ELFA also released a companion report to the 2015 SEFA called the 2015 Small-Ticket Survey of Equipment Finance Activity. The report, which focuses on small-ticket and micro-ticket equipment transactions among the SEFA respondents, found that new business volume in the small-ticket space grew by 7.1% in 2014.

“We are pleased to present the 2015 Survey of Equipment Finance Activity. This year marks the 40th anniversary of the report, which has grown over the years into the most important source of statistical information available on the $903-billion equipment finance industry,” said William G. Sutton, ELFA president and CEO. “The data show that the equipment finance industry is healthy and growing, continuing an upward trend since the end of the Great Recession."

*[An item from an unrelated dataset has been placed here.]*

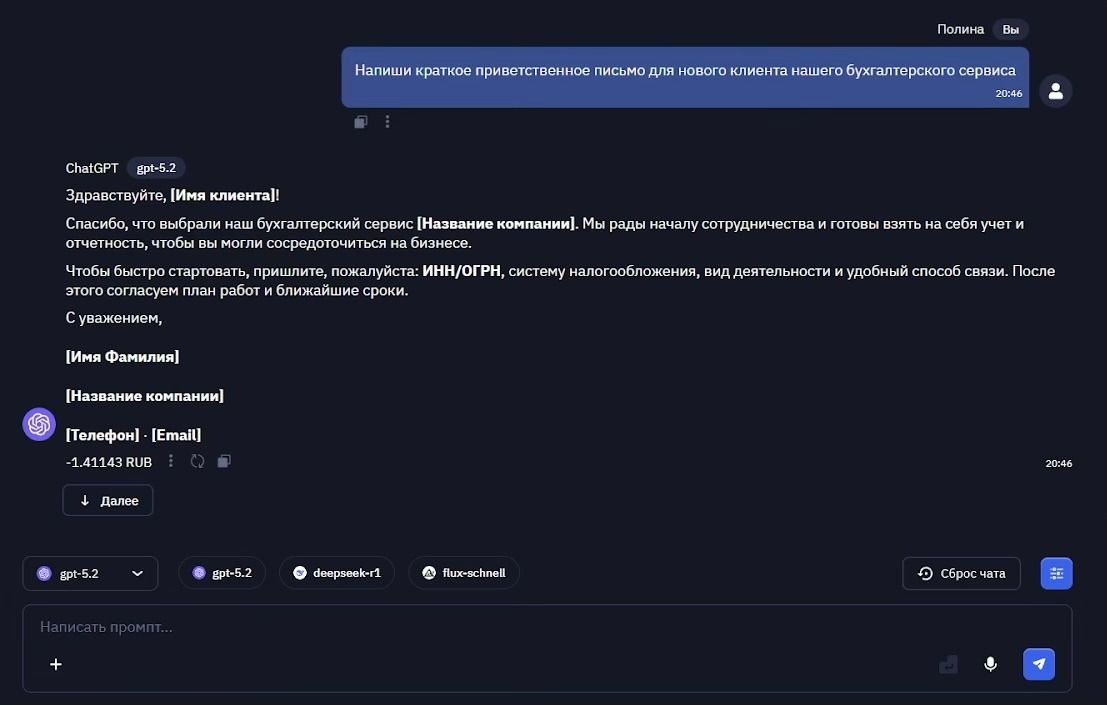Click the ChatGPT logo avatar beside the reply
The width and height of the screenshot is (1107, 705).
(38, 423)
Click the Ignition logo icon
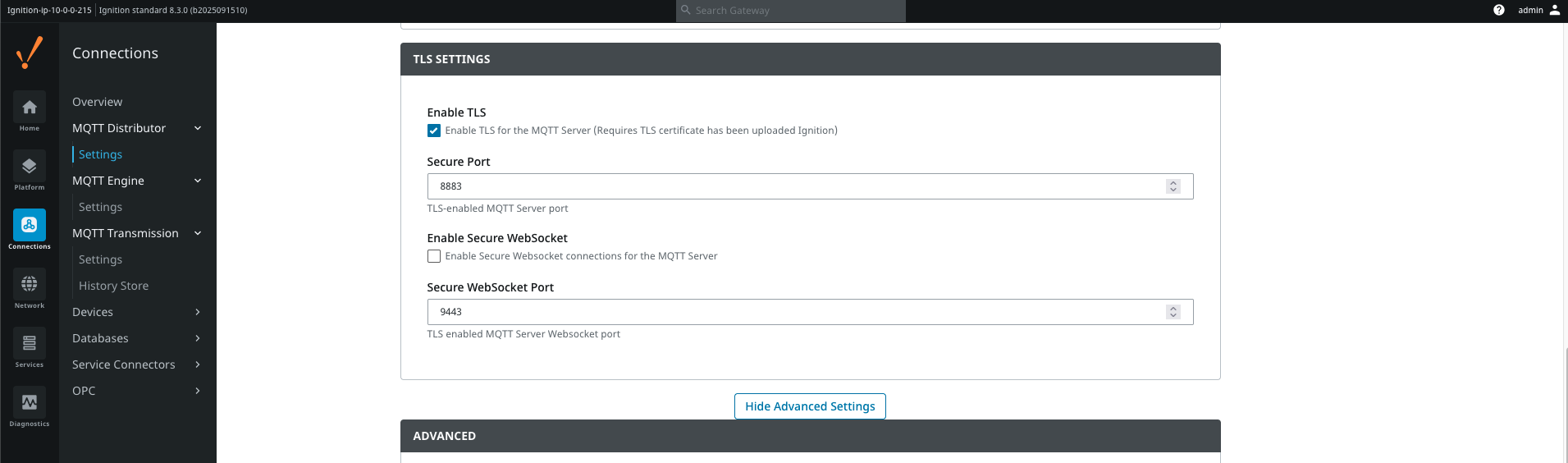The image size is (1568, 463). coord(30,53)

Sutton added, "More recent data collected in 2015 indicate that positive momentum is continuing, with member companies reporting solid new business growth and portfolio performance. We remain cautiously optimistic that demand for capital equipment will continue to drive positive growth for the equipment finance industry.”

Survey highlights:
Key findings for 2014 as reported in the 2015 SEFA include:

*  Overall new business volume grew 6.7%.

*  Positive trend: In 2014, the 6.7% growth rate was lower than the previous three years, but it still surpassed the 2.4% rate of growth for the U.S. economy.  New business volume increased for the fifth year in a row, following increases of 9.3% in 2013, 16.4% in 2012, 16.5% in 2011 and 3.9% in 2010, and a decline of 30.3% in 2009.

*  By organization type: Independent equipment finance organizations led the industry in new business volume growth for a third straight year. Independents saw a 17.6% increase in new business volume, while banks saw their volume grow by 7.4% and captives saw a 1.3% increase.

*  By market segment: New business volume varied by market segment, growing  9% in the small-ticket segment and 7.9% in the middle-ticket segment, and falling 2.4% in the large-ticket segment.

*  From an asset perspective, the top-five most-financed equipment types were transportation, IT and related technology services, agricultural, construction and industrial/manufacturing equipment. The top five end-user industries representing the largest share of new business volume were services, agriculture, industrial/manufacturing, transportation and wholesale/retail.

* Overall, cost of funds increased slightly. Competitive pressure continued to drive pre-tax spreads down in 2014 to 2.8%, its lowest level in five years.

* Assets under management grew 8.6%. Return on assets remained steady at a healthy 1.7%, unchanged since 2012.

* Net income increased 15.2%. Return on average equity decreased slightly, but remained strong at 16.6%.

* Overall, delinquencies remained steady. Full-year losses or charge-offs fell close to 0.0% overall.

* Credit approvals decreased slightly while the percentage of approved applications being booked and funded remained steady.

* Employment levels grew moderately by 1.7%, with headcount in sales and marketing increasing and servicing declining slightly. There was a significant increase in headcount associated with compliance.

*  Electronic documents: For the first time, the SEFA asked respondents about their use of electronic documents for funding new business volume. A total of 70% reported some use of electronic documents.


An animated infographic summarizing key findings from the 2015 SEFA is available at https://youtu.be/8Kc6OE5yIWM. 

A brief video interview about the report with ELFA President and CEO William G. Sutton, CAE, is available at https://www.youtube.com/watch?v=IHSPA8dKKcU. 

The SEFA is the broadest compendium of data on the equipment finance industry, comprising a representative cross-section of equipment lease and loan origination by product, structure and origination.

PricewaterhouseCoopers LLP administered the 2015 SEFA. The results were compiled from surveys sent to 351 eligible ELFA member companies in the first quarter of 2015. A total of 100 companies submitted 2014 U.S. domestic lease and loan data.

The Equipment Leasing and Finance Association (ELFA) is the trade association that represents companies in the $903 billion equipment finance sector, which includes financial services companies and manufacturers engaged in financing capital goods.